- **PROVIDED TEXT**:
┏━━

Largest Foie Gras Producer in the World Linked to Shocking Images of Mistreatment
March 2, 2015
The international animal protection organization Animal Equality publishes today the findings of an investigation into a French duck farm which supplies foie gras to Euralis, the largest producer in the world. Euralis owns brands ‘Rougie’ and ‘Montfort’ that are sold across Europe. Euralis also produces foie gras in Canada and sells this product throughout the U.S. under the brand ‘Rougie.’
The footage obtained inside the farm shows evidence of duck mistreatment and neglect:
- Injured animals agonizing without any veterinary treatment
- Birds force-fed with tubes shoved down their throats
- Dead animals due to the conditions of confinement
- Animals with obvious respiratory problems in a facility with inadequate ventilation
- Animals so sick that they are unable to stand
- Animals confined in cages so small they are unable to spread their wings
- Animals with clear signs of stress
Wading birds such as ducks and geese are routinely subjected to forced feeding in order to obtain a diseased fatty liver. In this process a metal funnel filled with corn is regularly and painfully forced down the throat of the farmed birds. It is otherwise known as the ‘gavage process.’ As a result, the size of the liver of these animals rapidly increases – reaching up to ten times the standard size, and acquiring a yellow-colored, rounded and pasty consistency.
“The pictures speak for themselves and show once again the inherent suffering in this industry. It is no coincidence that the production of foie gras is already banned in many countries. Force-feeding is a cruel practice. We will continue to work tirelessly to ban it’s production and encourage citizens to boycott these products.” said Laura Gough, spokesperson for Animal Equality.
Dr. D. J. Alexander, member of the European Scientific Committee of Animal Health and Animal Welfare, declared ‘The only acceptable recommendation that the Committee can do is to put an end to the force-feeding of ducks and geese. And the best way to achieve this is by prohibiting the production, importation, distribution and sale of foie gras.’
Although French foie gras is not currently imported in to the U.S. due to a USDA restriction, the Interprofessional Committee of Foie Gras Producers is seeking to have two of their slaughterhouses approved by the USDA. This would allow foie gras, that comes from farms like the one of this investigation, to be sold in the U.S.

┗━━

- **WORK TO COMPLETE**: Rewrite the part of the foie gras article that opens with the words "Dr. D. J. Alexander, member" and closes with "in the U.S.", replacing "slaughterhouses" with "facilities".

- **AVAILABLE DATA**:
┏━━

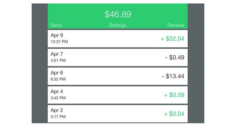Screen dimensions: 236x127
Task: Tap the Send button
Action: [x=56, y=25]
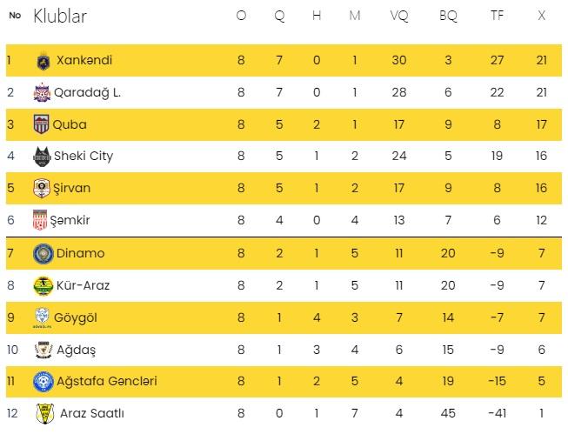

┗━━

- **SOLUTION TO THIS EXERCISE**:
Dr. D. J. Alexander, member of the European Scientific Committee of Animal Health and Animal Welfare, declared ‘The only acceptable recommendation that the Committee can do is to put an end to the force-feeding of ducks and geese. And the best way to achieve this is by prohibiting the production, importation, distribution and sale of foie gras.’
Although French foie gras is not currently imported in to the U.S. due to a USDA restriction, the Interprofessional Committee of Foie Gras Producers is seeking to have two of their facilities approved by the USDA. This would allow foie gras, that comes from farms like the one of this investigation, to be sold in the U.S.